Tumors from patients with hereditary non-polyposis colorectal cancer (HNPCC) and from a subset of patients with the related Muir-Torre syndrome exhibit a type of a genetic instability, known as microsatellite instability (MIS), which results from mutations that inactivate DNA mismatch repair genes. Keratoacanthomas resemble squamous cell carcinoma but after a period of rapid growth over a few months they involute completely.

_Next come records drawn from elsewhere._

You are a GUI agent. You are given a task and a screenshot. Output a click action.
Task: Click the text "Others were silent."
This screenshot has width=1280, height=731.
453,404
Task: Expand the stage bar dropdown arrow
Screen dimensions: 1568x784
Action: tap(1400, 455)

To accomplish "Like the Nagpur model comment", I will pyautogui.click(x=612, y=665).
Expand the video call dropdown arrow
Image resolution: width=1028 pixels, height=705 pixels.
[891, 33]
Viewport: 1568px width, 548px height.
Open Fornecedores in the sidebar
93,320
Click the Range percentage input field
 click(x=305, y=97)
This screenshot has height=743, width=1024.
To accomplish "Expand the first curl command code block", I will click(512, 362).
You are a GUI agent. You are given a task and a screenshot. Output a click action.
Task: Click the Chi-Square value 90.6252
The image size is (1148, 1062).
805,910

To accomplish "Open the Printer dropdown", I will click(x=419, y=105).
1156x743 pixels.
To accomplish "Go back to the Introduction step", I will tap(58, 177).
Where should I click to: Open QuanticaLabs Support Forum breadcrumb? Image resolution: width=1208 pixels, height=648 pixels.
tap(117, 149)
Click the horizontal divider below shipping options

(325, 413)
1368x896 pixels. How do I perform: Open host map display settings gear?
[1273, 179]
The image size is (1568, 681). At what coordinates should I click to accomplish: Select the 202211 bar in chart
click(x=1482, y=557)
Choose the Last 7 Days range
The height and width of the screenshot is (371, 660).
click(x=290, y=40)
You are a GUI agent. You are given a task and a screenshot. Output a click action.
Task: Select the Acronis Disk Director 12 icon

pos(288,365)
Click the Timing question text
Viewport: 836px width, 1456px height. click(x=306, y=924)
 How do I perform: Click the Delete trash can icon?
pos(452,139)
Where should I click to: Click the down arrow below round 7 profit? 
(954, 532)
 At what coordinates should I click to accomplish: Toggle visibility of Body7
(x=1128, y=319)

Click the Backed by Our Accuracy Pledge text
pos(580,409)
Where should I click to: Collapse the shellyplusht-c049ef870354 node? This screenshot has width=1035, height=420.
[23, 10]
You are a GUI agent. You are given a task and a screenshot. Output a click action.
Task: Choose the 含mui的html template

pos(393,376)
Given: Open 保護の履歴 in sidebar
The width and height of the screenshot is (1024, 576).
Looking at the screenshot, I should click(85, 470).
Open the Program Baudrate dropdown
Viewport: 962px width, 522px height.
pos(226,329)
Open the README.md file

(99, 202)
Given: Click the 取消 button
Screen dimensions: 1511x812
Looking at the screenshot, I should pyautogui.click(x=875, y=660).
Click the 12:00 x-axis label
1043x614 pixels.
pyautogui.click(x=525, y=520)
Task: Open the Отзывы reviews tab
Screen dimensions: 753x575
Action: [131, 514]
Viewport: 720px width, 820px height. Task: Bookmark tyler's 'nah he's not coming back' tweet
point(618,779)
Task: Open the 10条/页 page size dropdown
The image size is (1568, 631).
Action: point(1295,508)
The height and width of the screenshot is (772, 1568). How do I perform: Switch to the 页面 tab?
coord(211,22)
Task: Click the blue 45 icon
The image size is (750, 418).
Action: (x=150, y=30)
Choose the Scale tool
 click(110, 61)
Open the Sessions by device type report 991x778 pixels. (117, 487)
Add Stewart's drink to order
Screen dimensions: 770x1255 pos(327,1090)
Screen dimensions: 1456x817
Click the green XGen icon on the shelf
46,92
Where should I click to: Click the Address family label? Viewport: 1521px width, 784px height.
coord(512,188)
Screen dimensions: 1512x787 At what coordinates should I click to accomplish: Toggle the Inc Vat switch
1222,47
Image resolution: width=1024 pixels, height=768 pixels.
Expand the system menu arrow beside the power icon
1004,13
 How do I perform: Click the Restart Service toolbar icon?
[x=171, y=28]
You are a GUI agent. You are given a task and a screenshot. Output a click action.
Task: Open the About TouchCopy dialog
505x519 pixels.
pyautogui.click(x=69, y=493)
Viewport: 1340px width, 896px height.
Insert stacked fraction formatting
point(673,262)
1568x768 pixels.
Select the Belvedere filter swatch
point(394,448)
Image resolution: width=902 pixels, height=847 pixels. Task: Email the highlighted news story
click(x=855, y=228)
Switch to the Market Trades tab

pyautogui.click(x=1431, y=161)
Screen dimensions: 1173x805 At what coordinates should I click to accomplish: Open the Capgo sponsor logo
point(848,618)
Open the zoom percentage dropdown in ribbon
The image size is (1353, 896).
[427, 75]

The detection of MIS in a keratoacanthoma from a patient with Muir-Torre syndrome suggested that defective mismatch repair genes may play a role in the pathogenesis of these neoplasmas. In order to elucidate the significance of both MIS and loss of heterozygosity (LOH) in the pathogenesis of sporadic keratoacanthomas, the presents of MIS and LOH at 11 microsatellite markers (D2S286, D2S367, D3S1317, D5S346, D9S16, D9S171, D10S89, D10S185, D11S904, D17S261, and D17S520) were evaluated in randomly selected sporadic keratoacanthomas. MIS and LOH were found only in 1 of 10 cases at D17S261 and D10S185, respectively. In conclusion, the low frequency of MIS and LOH detected in this study suggests that neither MIS nor LOH appear to be significant in the induction of sporadic keratoacanthomas.